Input material:
* * * * * * * * *

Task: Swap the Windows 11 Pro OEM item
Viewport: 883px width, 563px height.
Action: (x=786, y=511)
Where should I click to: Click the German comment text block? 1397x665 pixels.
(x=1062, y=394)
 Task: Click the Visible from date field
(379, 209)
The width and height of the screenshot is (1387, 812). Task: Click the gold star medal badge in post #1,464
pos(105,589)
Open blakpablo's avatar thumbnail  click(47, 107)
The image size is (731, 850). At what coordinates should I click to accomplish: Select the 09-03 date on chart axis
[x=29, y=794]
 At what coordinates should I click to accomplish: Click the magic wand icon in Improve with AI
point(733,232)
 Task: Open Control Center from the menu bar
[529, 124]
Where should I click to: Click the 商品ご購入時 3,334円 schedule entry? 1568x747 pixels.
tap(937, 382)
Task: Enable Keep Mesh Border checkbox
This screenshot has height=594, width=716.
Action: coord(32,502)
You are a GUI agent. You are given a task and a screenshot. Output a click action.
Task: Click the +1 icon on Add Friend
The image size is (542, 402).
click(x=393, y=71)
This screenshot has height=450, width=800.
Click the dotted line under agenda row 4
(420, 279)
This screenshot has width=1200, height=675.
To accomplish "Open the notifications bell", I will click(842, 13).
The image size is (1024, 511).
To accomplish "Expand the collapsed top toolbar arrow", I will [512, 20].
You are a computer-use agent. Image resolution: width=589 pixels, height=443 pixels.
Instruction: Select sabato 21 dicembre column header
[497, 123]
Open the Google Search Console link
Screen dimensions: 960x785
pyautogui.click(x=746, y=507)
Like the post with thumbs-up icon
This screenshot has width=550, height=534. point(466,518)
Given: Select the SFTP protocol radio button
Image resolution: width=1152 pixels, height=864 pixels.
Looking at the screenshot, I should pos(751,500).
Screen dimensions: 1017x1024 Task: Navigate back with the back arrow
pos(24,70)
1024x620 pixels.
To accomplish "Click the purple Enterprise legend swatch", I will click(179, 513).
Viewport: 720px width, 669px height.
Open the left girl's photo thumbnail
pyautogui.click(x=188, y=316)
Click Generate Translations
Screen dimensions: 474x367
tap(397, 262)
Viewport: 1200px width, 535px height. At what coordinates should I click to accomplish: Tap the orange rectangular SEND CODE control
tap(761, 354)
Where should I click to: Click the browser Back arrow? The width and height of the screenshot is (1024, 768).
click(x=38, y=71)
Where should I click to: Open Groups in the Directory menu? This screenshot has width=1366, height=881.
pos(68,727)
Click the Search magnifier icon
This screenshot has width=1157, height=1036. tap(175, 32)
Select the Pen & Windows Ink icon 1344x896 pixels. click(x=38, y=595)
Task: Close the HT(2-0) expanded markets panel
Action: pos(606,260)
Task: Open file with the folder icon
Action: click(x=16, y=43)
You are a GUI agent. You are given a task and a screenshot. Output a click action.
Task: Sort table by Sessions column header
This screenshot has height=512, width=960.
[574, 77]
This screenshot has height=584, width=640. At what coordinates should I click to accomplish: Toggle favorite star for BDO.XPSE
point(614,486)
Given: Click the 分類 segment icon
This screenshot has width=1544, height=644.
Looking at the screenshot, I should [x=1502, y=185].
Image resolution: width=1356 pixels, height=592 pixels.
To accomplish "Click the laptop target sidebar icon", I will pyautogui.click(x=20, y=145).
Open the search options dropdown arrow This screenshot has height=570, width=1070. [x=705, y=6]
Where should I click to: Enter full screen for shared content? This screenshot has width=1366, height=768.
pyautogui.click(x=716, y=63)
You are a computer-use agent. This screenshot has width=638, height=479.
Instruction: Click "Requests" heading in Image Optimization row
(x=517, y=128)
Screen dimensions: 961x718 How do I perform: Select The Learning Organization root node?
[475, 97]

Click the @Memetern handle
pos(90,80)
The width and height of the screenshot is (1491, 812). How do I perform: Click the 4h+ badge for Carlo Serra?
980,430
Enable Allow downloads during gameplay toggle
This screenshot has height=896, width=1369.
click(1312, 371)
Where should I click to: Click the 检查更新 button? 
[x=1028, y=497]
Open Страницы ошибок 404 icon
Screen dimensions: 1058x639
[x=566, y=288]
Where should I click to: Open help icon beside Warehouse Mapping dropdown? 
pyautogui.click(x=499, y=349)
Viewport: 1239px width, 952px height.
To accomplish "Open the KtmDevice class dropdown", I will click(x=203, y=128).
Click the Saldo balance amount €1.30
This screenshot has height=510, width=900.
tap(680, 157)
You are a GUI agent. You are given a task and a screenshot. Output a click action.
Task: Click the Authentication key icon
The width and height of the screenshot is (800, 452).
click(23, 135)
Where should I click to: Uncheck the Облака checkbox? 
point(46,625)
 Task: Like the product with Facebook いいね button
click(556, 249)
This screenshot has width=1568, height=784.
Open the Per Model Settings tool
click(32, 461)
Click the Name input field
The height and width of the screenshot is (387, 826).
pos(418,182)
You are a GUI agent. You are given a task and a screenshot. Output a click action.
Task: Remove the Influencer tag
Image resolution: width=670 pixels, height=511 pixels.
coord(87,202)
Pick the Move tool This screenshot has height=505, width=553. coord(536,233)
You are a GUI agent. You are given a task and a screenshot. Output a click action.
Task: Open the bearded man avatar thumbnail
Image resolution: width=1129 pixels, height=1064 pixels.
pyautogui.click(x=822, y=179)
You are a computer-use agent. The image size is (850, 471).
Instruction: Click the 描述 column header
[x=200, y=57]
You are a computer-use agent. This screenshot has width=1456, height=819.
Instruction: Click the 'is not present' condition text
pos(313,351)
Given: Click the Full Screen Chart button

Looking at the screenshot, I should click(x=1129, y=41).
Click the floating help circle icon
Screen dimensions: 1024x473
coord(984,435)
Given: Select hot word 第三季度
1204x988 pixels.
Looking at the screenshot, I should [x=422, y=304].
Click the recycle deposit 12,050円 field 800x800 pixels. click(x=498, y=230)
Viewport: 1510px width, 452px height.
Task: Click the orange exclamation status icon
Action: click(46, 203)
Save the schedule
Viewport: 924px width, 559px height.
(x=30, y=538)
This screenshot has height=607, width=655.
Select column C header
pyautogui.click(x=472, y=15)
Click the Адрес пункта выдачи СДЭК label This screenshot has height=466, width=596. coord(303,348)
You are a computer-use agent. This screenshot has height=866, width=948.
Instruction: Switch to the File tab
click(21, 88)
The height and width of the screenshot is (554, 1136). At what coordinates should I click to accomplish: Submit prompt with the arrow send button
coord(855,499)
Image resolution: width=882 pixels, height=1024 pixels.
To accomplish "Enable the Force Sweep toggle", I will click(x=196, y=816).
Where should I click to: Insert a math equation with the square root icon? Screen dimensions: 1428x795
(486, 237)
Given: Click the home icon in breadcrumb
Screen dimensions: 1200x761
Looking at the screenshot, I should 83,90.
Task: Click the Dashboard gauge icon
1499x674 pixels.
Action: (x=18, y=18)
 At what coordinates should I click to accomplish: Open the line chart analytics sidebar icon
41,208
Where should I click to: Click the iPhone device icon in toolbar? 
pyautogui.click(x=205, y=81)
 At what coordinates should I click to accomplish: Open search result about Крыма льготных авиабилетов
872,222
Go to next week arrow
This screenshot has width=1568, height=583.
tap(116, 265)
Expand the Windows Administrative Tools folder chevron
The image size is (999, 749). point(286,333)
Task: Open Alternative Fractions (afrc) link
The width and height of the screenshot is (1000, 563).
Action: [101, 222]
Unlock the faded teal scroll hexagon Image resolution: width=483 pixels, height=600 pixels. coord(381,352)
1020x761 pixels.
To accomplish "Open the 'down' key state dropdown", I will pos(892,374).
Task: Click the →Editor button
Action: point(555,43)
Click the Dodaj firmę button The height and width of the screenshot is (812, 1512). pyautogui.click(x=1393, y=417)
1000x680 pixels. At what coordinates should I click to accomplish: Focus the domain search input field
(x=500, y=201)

* * * * * * * * *

What to do: Going line by line, repeat the whole listing exactly.

The answer:
Task: Swap the Windows 11 Pro OEM item
Viewport: 883px width, 563px height.
Action: (x=786, y=511)
Where should I click to: Click the German comment text block? 1397x665 pixels.
(x=1062, y=394)
 Task: Click the Visible from date field
(379, 209)
The width and height of the screenshot is (1387, 812). Task: Click the gold star medal badge in post #1,464
pos(105,589)
Open blakpablo's avatar thumbnail  click(47, 107)
The image size is (731, 850). At what coordinates should I click to accomplish: Select the 09-03 date on chart axis
[x=29, y=794]
 At what coordinates should I click to accomplish: Click the magic wand icon in Improve with AI
point(733,232)
 Task: Open Control Center from the menu bar
[529, 124]
Where should I click to: Click the 商品ご購入時 3,334円 schedule entry? 1568x747 pixels.
tap(937, 382)
Task: Enable Keep Mesh Border checkbox
This screenshot has height=594, width=716.
Action: coord(32,502)
You are a GUI agent. You are given a task and a screenshot. Output a click action.
Task: Click the +1 icon on Add Friend
The image size is (542, 402).
click(x=393, y=71)
This screenshot has height=450, width=800.
Click the dotted line under agenda row 4
(420, 279)
This screenshot has width=1200, height=675.
To accomplish "Open the notifications bell", I will click(842, 13).
The image size is (1024, 511).
To accomplish "Expand the collapsed top toolbar arrow", I will [512, 20].
You are a computer-use agent. Image resolution: width=589 pixels, height=443 pixels.
Instruction: Select sabato 21 dicembre column header
[497, 123]
Open the Google Search Console link
Screen dimensions: 960x785
pyautogui.click(x=746, y=507)
Like the post with thumbs-up icon
This screenshot has width=550, height=534. point(466,518)
Given: Select the SFTP protocol radio button
Image resolution: width=1152 pixels, height=864 pixels.
Looking at the screenshot, I should pos(751,500).
Screen dimensions: 1017x1024 Task: Navigate back with the back arrow
pos(24,70)
1024x620 pixels.
To accomplish "Click the purple Enterprise legend swatch", I will click(179, 513).
Viewport: 720px width, 669px height.
Open the left girl's photo thumbnail
pyautogui.click(x=188, y=316)
Click Generate Translations
Screen dimensions: 474x367
tap(397, 262)
Viewport: 1200px width, 535px height. At what coordinates should I click to accomplish: Tap the orange rectangular SEND CODE control
tap(761, 354)
Where should I click to: Click the browser Back arrow? The width and height of the screenshot is (1024, 768).
click(x=38, y=71)
Where should I click to: Open Groups in the Directory menu? This screenshot has width=1366, height=881.
pos(68,727)
Click the Search magnifier icon
This screenshot has width=1157, height=1036. tap(175, 32)
Select the Pen & Windows Ink icon 1344x896 pixels. click(x=38, y=595)
Task: Close the HT(2-0) expanded markets panel
Action: pos(606,260)
Task: Open file with the folder icon
Action: click(x=16, y=43)
You are a GUI agent. You are given a task and a screenshot. Output a click action.
Task: Sort table by Sessions column header
This screenshot has height=512, width=960.
[574, 77]
This screenshot has height=584, width=640. At what coordinates should I click to accomplish: Toggle favorite star for BDO.XPSE
point(614,486)
Given: Click the 分類 segment icon
This screenshot has width=1544, height=644.
Looking at the screenshot, I should [x=1502, y=185].
Image resolution: width=1356 pixels, height=592 pixels.
To accomplish "Click the laptop target sidebar icon", I will pyautogui.click(x=20, y=145).
Open the search options dropdown arrow This screenshot has height=570, width=1070. [x=705, y=6]
Where should I click to: Enter full screen for shared content? This screenshot has width=1366, height=768.
pyautogui.click(x=716, y=63)
You are a computer-use agent. This screenshot has width=638, height=479.
Instruction: Click "Requests" heading in Image Optimization row
(x=517, y=128)
Screen dimensions: 961x718 How do I perform: Select The Learning Organization root node?
[475, 97]

Click the @Memetern handle
pos(90,80)
The width and height of the screenshot is (1491, 812). How do I perform: Click the 4h+ badge for Carlo Serra?
980,430
Enable Allow downloads during gameplay toggle
This screenshot has height=896, width=1369.
click(1312, 371)
Where should I click to: Click the 检查更新 button? 
[x=1028, y=497]
Open Страницы ошибок 404 icon
Screen dimensions: 1058x639
[x=566, y=288]
Where should I click to: Open help icon beside Warehouse Mapping dropdown? 
pyautogui.click(x=499, y=349)
Viewport: 1239px width, 952px height.
To accomplish "Open the KtmDevice class dropdown", I will click(x=203, y=128).
Click the Saldo balance amount €1.30
This screenshot has height=510, width=900.
tap(680, 157)
You are a GUI agent. You are given a task and a screenshot. Output a click action.
Task: Click the Authentication key icon
The width and height of the screenshot is (800, 452).
click(23, 135)
Where should I click to: Uncheck the Облака checkbox? 
point(46,625)
 Task: Like the product with Facebook いいね button
click(556, 249)
This screenshot has width=1568, height=784.
Open the Per Model Settings tool
click(32, 461)
Click the Name input field
The height and width of the screenshot is (387, 826).
pos(418,182)
You are a GUI agent. You are given a task and a screenshot. Output a click action.
Task: Remove the Influencer tag
Image resolution: width=670 pixels, height=511 pixels.
coord(87,202)
Pick the Move tool This screenshot has height=505, width=553. coord(536,233)
You are a GUI agent. You are given a task and a screenshot. Output a click action.
Task: Open the bearded man avatar thumbnail
Image resolution: width=1129 pixels, height=1064 pixels.
pyautogui.click(x=822, y=179)
You are a computer-use agent. The image size is (850, 471).
Instruction: Click the 描述 column header
[x=200, y=57]
You are a computer-use agent. This screenshot has width=1456, height=819.
Instruction: Click the 'is not present' condition text
pos(313,351)
Given: Click the Full Screen Chart button

Looking at the screenshot, I should click(x=1129, y=41).
Click the floating help circle icon
Screen dimensions: 1024x473
coord(984,435)
Given: Select hot word 第三季度
1204x988 pixels.
Looking at the screenshot, I should [x=422, y=304].
Click the recycle deposit 12,050円 field 800x800 pixels. click(x=498, y=230)
Viewport: 1510px width, 452px height.
Task: Click the orange exclamation status icon
Action: click(46, 203)
Save the schedule
Viewport: 924px width, 559px height.
(x=30, y=538)
This screenshot has height=607, width=655.
Select column C header
pyautogui.click(x=472, y=15)
Click the Адрес пункта выдачи СДЭК label This screenshot has height=466, width=596. coord(303,348)
You are a computer-use agent. This screenshot has height=866, width=948.
Instruction: Switch to the File tab
click(21, 88)
The height and width of the screenshot is (554, 1136). At what coordinates should I click to accomplish: Submit prompt with the arrow send button
coord(855,499)
Image resolution: width=882 pixels, height=1024 pixels.
To accomplish "Enable the Force Sweep toggle", I will click(x=196, y=816).
Where should I click to: Insert a math equation with the square root icon? Screen dimensions: 1428x795
(486, 237)
Given: Click the home icon in breadcrumb
Screen dimensions: 1200x761
Looking at the screenshot, I should 83,90.
Task: Click the Dashboard gauge icon
1499x674 pixels.
Action: (x=18, y=18)
 At what coordinates should I click to accomplish: Open the line chart analytics sidebar icon
41,208
Where should I click to: Click the iPhone device icon in toolbar? 
pyautogui.click(x=205, y=81)
 At what coordinates should I click to accomplish: Open search result about Крыма льготных авиабилетов
872,222
Go to next week arrow
This screenshot has width=1568, height=583.
tap(116, 265)
Expand the Windows Administrative Tools folder chevron
The image size is (999, 749). point(286,333)
Task: Open Alternative Fractions (afrc) link
The width and height of the screenshot is (1000, 563).
Action: [101, 222]
Unlock the faded teal scroll hexagon Image resolution: width=483 pixels, height=600 pixels. coord(381,352)
1020x761 pixels.
To accomplish "Open the 'down' key state dropdown", I will pos(892,374).
Task: Click the →Editor button
Action: point(555,43)
Click the Dodaj firmę button The height and width of the screenshot is (812, 1512). pyautogui.click(x=1393, y=417)
1000x680 pixels. At what coordinates should I click to accomplish: Focus the domain search input field
(x=500, y=201)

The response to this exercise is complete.